Source document>
- - - - -
Shortage of healthcare workers globally may rise to 10 million by 2030


NEW DELHI: The shortage of healthcare workers globally could rise to 10 million by the end of the decade, affecting access to care, inequities and treatment of mental health, a new report said on Monday.

Launched in the run-up to the World Economic Forum (WEF) Annual Meeting 2023 in the Swiss ski resort town of Davos, the report said the rise in healthcare spending has fast-tracked progress in telehealth, vaccines and precision medicine, but businesses and policy-makers must tackle worker burnout and boost access to health.

It also cited a case study from India, the Ayushman Bharat Digital Mission (ABDM), launched by the Union Ministry of Family and Health Welfare, to enable the world’s largest digital health landscape.

“Given ABDM is envisioned to digitise the entire healthcare environment in the country, its success relies on its adoption by all players. Thus far, the adoption of ABDM has been a key challenge, which has been limited and staggered mainly due to data interoperability, confidentiality and connectivity to the internet and lack of digital infrastructure,” it added.

The report, titled ‘Global Health and Healthcare Strategic Outlook’, further said that the fastest vaccine development in history demonstrated the enormous potential of public-private partnerships and outcomes-based regulation.

“The pandemic brought remarkable progress in the development and delivery of medicines. We now need to focus on long-term system change to stop health services deteriorating in the face of economic crises,” said Shyam Bishen, Head of Health and Healthcare at the WEF.

The report, prepared with LEK Consulting, is likely to be discussed further by leaders at the WEF Annual Meeting 2023 in Davos from January 16-20.

It noted that the pandemic’s disruptions, such as a 25 per cent drop in coverage of essential health services, resulted in compound impacts on vulnerable populations and minority communities, especially in low- and middle-income countries.

“More specifically, COVID-19 put extra strain on healthcare systems, disrupted global supply chains of essential products and pushed overburdened care providers to breaking point,” the WEF said.

“The threat of violence and burnout are real and is one of the contributors as to why doctors are considering other professions,” said Kashish Malhotra, Physician from the Department of Internal Medicine, Dayanand Medical College and Hospital.

To improve access and narrow the global health disparity gap, the report urged healthcare leaders to allocate funds disproportionately towards alternative care models and to include more representative clinical trials across low-to middle-income countries.

Noting that the pandemic demanded emergency responses, the report said medical triumphs are too often reactive ‘cures’ to the communicative zoonotic diseases that could have been prevented at far lower costs.

“To preserve health and save lives, a higher return on investment comes from clean air, safe water and healthy biodiversity,” it added.
- - - - -
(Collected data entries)
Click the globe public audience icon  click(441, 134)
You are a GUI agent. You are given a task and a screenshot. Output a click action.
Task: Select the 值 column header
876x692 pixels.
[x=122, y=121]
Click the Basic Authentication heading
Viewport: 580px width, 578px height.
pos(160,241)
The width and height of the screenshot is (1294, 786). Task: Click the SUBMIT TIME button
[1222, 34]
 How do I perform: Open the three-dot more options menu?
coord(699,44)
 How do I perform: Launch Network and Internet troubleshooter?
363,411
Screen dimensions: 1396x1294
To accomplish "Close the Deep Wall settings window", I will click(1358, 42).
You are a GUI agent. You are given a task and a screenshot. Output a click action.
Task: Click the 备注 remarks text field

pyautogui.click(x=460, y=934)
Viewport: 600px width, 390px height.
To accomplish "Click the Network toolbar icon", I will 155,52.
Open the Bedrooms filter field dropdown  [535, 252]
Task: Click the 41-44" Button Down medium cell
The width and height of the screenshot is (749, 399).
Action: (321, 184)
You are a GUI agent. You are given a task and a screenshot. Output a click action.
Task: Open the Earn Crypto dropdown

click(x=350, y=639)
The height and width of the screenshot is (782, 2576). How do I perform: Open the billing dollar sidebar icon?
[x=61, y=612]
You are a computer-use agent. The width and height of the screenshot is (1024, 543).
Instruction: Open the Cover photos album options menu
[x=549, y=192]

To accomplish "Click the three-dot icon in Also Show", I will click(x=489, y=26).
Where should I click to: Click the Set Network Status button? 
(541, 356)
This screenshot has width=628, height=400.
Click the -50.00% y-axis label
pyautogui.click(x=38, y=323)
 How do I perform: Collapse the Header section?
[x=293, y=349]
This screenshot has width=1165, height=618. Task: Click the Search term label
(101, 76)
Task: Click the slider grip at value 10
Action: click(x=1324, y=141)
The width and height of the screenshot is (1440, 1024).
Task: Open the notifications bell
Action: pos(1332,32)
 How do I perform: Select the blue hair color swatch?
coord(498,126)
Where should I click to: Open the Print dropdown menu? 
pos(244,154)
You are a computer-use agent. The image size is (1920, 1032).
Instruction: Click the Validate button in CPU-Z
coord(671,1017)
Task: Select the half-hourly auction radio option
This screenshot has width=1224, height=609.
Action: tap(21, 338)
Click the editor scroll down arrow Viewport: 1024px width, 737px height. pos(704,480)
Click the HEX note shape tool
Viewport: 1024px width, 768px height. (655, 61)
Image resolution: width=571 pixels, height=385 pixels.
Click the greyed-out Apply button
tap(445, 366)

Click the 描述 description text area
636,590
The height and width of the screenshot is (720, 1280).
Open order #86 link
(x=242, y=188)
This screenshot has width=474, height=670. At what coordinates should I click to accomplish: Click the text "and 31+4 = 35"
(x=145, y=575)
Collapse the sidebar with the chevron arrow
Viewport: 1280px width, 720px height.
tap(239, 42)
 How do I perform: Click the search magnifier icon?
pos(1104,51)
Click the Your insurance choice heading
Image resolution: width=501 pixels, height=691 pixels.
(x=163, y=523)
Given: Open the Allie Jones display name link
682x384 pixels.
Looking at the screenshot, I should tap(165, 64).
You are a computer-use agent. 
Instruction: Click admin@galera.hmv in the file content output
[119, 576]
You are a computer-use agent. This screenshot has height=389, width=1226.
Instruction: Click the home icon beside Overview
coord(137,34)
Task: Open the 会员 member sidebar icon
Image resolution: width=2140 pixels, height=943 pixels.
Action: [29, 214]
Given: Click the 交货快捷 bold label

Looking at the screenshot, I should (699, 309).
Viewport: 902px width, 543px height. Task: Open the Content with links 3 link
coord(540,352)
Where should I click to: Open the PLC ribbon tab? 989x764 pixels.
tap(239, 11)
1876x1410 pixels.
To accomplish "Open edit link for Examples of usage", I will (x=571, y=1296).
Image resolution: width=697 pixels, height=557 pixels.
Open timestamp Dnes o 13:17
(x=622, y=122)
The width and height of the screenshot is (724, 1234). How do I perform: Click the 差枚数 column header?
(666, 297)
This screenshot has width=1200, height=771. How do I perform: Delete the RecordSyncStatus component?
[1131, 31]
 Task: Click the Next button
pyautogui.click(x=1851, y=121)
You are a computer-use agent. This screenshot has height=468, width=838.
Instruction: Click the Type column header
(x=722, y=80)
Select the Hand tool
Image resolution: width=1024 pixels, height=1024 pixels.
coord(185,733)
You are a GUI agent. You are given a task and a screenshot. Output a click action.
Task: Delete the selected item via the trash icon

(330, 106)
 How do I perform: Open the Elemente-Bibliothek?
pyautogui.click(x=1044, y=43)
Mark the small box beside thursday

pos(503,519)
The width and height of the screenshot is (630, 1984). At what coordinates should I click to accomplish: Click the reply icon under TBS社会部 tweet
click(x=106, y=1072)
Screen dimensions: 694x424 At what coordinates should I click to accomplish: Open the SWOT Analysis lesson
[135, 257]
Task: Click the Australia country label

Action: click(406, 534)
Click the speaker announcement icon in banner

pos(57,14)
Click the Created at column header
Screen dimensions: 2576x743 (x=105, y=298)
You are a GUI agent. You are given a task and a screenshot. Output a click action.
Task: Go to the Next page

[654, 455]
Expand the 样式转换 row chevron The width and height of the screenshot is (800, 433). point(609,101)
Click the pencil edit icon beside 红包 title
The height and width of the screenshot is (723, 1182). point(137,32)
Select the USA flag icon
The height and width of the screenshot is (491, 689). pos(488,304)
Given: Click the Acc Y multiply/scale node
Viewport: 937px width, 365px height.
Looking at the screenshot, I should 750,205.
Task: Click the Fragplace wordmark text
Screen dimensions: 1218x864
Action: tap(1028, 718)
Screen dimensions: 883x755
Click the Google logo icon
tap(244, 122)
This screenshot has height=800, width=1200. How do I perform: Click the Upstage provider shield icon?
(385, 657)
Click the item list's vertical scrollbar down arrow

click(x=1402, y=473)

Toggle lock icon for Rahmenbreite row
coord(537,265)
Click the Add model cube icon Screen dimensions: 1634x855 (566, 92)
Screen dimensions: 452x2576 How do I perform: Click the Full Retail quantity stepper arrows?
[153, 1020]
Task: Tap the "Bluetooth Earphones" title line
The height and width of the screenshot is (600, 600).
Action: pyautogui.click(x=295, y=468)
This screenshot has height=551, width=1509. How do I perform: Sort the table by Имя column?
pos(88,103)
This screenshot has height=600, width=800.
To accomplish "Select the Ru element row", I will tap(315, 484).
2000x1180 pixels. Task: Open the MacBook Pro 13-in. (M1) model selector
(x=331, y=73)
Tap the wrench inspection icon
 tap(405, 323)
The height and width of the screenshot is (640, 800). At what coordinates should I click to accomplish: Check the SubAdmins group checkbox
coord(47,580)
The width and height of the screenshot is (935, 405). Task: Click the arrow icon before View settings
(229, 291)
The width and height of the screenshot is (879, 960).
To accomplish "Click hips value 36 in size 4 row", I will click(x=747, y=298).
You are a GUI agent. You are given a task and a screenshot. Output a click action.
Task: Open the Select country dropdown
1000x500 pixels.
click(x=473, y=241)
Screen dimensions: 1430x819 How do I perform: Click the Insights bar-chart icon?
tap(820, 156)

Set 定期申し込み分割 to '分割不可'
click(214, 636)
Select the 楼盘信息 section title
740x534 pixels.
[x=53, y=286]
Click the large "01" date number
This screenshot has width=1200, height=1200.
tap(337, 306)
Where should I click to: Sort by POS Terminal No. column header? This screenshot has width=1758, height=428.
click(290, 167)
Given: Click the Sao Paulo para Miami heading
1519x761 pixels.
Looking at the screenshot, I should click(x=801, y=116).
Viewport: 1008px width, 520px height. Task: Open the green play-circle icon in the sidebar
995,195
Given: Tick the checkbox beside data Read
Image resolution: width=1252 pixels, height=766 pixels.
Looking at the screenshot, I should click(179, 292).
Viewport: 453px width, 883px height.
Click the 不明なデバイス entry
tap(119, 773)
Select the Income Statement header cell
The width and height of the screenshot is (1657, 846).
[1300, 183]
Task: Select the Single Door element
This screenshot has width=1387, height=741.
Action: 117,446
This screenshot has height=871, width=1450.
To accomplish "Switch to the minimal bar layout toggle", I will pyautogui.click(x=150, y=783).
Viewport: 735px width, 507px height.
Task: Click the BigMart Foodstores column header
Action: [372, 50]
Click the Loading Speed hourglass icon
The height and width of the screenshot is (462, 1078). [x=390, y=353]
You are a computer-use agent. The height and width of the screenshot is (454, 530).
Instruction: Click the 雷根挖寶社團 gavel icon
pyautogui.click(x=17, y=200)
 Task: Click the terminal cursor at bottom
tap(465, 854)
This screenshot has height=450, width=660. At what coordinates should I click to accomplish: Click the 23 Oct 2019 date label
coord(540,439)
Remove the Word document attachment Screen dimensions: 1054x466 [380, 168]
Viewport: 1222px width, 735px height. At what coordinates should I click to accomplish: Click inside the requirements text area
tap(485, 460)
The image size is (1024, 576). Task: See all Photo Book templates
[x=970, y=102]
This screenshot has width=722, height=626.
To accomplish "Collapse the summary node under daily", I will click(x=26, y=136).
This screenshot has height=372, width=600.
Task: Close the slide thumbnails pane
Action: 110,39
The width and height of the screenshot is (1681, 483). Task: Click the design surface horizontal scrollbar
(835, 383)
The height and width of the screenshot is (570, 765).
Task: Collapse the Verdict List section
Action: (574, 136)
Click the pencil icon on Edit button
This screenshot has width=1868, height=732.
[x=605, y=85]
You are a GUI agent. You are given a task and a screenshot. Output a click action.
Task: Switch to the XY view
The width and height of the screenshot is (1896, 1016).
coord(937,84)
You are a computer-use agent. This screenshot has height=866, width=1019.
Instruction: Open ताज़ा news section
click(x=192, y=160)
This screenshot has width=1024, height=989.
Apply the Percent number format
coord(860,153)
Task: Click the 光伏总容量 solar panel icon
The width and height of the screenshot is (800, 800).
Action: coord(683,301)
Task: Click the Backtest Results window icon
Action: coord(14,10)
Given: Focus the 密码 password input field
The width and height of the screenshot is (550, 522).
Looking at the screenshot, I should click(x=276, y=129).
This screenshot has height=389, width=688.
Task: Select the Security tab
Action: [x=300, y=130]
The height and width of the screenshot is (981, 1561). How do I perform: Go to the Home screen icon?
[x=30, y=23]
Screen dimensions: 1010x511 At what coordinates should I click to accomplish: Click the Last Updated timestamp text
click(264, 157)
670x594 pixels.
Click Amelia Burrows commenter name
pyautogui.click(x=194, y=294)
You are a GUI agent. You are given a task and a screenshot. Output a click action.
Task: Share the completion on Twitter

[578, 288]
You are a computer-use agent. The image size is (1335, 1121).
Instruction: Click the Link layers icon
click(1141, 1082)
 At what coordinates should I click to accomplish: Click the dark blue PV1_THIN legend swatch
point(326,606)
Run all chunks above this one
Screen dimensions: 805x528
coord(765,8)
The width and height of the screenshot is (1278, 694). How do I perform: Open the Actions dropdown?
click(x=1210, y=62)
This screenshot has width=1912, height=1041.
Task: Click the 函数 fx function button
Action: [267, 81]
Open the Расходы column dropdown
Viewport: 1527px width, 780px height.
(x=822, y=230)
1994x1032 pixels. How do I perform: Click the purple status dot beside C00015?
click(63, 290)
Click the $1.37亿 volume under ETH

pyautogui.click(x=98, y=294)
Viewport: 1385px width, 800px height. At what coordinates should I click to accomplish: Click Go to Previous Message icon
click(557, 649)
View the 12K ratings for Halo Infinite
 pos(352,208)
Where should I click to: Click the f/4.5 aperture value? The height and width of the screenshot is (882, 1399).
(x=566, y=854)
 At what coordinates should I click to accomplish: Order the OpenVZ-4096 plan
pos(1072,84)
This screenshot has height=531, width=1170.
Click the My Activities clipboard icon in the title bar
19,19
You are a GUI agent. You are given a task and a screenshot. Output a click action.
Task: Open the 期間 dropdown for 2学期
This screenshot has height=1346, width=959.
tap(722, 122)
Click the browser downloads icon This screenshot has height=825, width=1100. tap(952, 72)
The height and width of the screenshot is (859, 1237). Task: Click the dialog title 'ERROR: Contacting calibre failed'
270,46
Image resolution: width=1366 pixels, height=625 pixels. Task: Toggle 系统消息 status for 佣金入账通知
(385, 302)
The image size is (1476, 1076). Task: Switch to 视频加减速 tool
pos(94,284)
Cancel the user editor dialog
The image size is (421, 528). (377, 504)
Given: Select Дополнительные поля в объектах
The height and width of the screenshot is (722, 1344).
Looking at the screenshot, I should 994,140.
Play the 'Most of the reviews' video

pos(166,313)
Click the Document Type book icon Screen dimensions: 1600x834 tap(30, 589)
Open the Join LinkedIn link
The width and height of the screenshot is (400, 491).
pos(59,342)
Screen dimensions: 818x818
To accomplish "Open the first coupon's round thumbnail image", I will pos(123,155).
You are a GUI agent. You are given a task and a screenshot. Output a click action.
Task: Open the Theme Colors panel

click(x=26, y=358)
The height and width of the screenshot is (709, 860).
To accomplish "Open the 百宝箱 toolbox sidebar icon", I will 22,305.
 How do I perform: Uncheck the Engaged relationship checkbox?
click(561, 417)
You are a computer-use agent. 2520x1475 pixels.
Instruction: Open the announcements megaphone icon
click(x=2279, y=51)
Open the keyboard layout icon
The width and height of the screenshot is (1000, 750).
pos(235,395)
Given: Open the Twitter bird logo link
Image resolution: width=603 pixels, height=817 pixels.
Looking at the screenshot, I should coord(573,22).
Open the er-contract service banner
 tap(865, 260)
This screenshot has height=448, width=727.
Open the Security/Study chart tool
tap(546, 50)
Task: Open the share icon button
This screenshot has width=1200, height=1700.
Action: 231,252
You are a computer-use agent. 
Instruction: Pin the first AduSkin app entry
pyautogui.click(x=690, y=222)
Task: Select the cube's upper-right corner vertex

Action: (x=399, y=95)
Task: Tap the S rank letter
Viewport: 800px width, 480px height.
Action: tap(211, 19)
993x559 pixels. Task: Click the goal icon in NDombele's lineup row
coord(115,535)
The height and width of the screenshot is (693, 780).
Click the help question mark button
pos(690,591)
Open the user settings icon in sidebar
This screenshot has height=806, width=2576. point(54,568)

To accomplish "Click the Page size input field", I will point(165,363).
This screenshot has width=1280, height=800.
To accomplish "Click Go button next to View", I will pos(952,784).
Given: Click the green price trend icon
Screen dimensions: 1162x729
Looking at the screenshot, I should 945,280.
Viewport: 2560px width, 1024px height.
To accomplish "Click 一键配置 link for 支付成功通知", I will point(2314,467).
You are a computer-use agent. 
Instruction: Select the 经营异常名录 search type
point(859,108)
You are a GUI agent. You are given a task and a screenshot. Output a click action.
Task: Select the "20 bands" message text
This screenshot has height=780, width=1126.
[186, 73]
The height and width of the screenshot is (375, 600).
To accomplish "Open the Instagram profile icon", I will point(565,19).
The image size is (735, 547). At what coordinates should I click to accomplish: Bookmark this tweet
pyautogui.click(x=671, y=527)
- - - - -
Instructions for the task>
For each statement, answer yes or no according to the article on the global healthcare worker shortage, and quote the words from it that decide the answer.
1. The report was prepared with LEK Consulting.
2. The report said the shortage of healthcare workers could reach 20 million by the end of the decade.
3. Among the pandemic's disruptions was a 25 percent drop in coverage of essential health services.
The data has no connection to the article.

Solution to this exercise>
1. Yes: "The report, prepared with LEK Consulting"
2. No: "could rise to 10 million by the end of the decade"
3. Yes: "a 25 per cent drop in coverage of essential health services"